» ARTICLE
■ ■ ■

6.25.2007

Clearly I need to start swearing more...

Online Dating

Mingle2 - Online Dating

This rating was determined based on the presence of the following words:

gays (2x) dangerous (1x)

So kids, make sure you ask your parents for guidance before reading this blog! You might come across potentially unsuitable words like "gays" or "dangerous" (!?!?).

That's pretty funny.

6.15.2007

The Qur'an in Translation, Part II

Men have charge of women
because Allah has preferred the one above the other
and because they spend their wealth on them.
Right acting women are obedient,
safeguarding their husbands' interests in their absence
as Allah has guarded them.
If there are women whose disobedience you fear,
you may admonish them,
refuse to sleep with them,
and then beat them. (Sura 4.34)
One of the more controversial passages from the Qur'an, as rendered in the translation by Abdalhaqq and Aisha Bewley. The final words, apparently permitting men to "beat" their disobedient wives, are a translation of the Arabic adribuhunna, which Reza Aslan, in his quite good book No god but God, focuses some attention on.

Aslan notes that the word adribuhunna can be translated "beat them," but he asserts that it "can equally mean 'turn away from them,' 'go along with them,' and, remarkably, even 'have consensual intercourse with them'" (70).

■ ■ ■

» SUPPLIED DATA
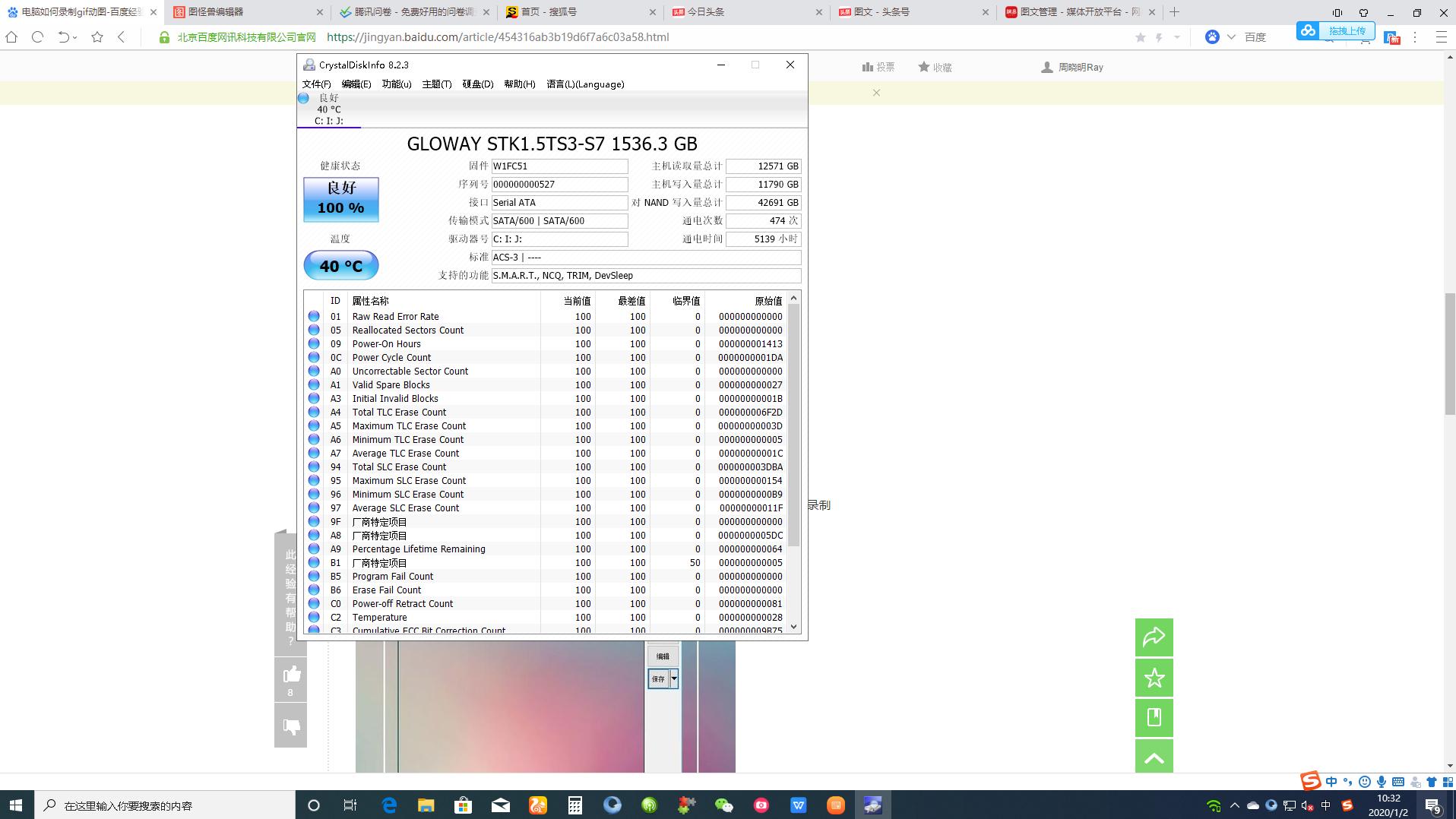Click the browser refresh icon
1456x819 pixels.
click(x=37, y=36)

■ ■ ■

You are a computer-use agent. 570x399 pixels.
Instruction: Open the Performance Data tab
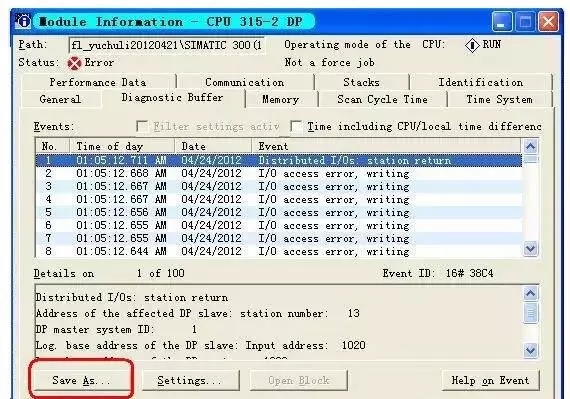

■ ■ ■

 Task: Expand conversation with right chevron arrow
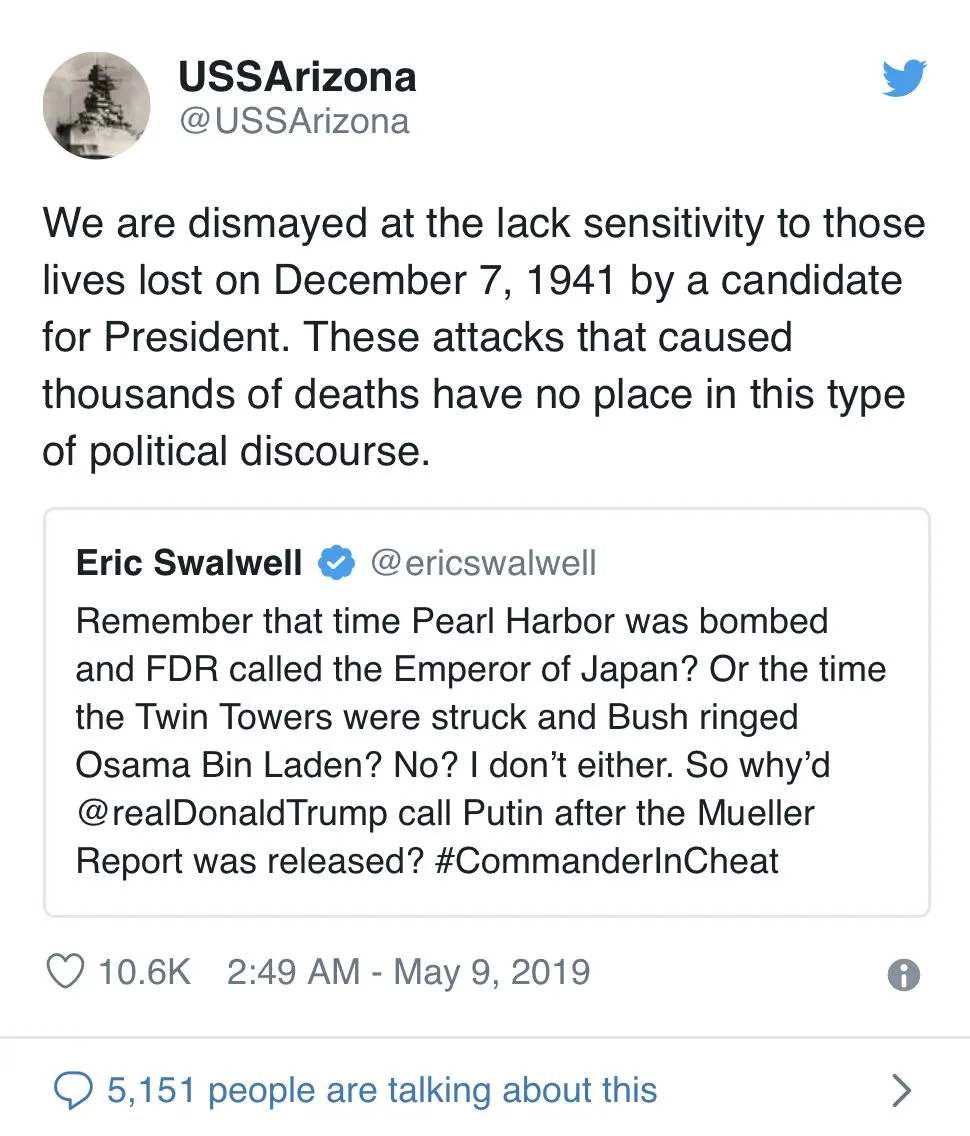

■ ■ ■

» REQUIRED WORK
1. In the blog, shorten the paragraph that begins "One of the more controversial passages" while keeping its main facts.
2. Extend the blog's post on the Qur'an in translation, starting after its last sentence.
The entries are separate material with no connection to the blog.

» SET OF ANSWERS
1. This passage (Sura 4.34) is one of the Qur'an's more controversial ones, given here in Abdalhaqq and Aisha Bewley's translation. Its final words seem to let men "beat" disobedient wives. They translate the Arabic adribuhunna, which Reza Aslan discusses in his book No god but God.

2.
My knowledge of the Arabic language is virtually non-existent, but it seems unlikely to me that the text really means that men should have consensual intercourse with their wives for being disobedient (although the translation by Ahmed Ali, which is not very highly regarded, gives it precisely that meaning).

Aslan makes, in my opinion, a very problematic assertion:
If religion is indeed interpretation, then which meaning one chooses to accept and follow depends on what one is trying to extract from the text: if one views the Quran as empowering women, then Ali's; if one looks to the Quran to justify violence against women, then Fakhry's (a translation that, like that cited above, translates the word in question as "beat them"). (70)
While there is no question that personal biases influence which translation a person will prefer, it seems to me that Aslan is taking a rather black-and-white view of this problem. Personally, I would love to believe the Qur'an empowers women. But I'm not going to presuppose that it actually does before I read it. It seems to me that the more woman-friendly translation here is very unlikely, given the context.

Granted, I'm in a very different position from a Muslim, as I don't feel any obligation to accept what the Qur'an says.

I'll have more to say about Aslan's book very soon...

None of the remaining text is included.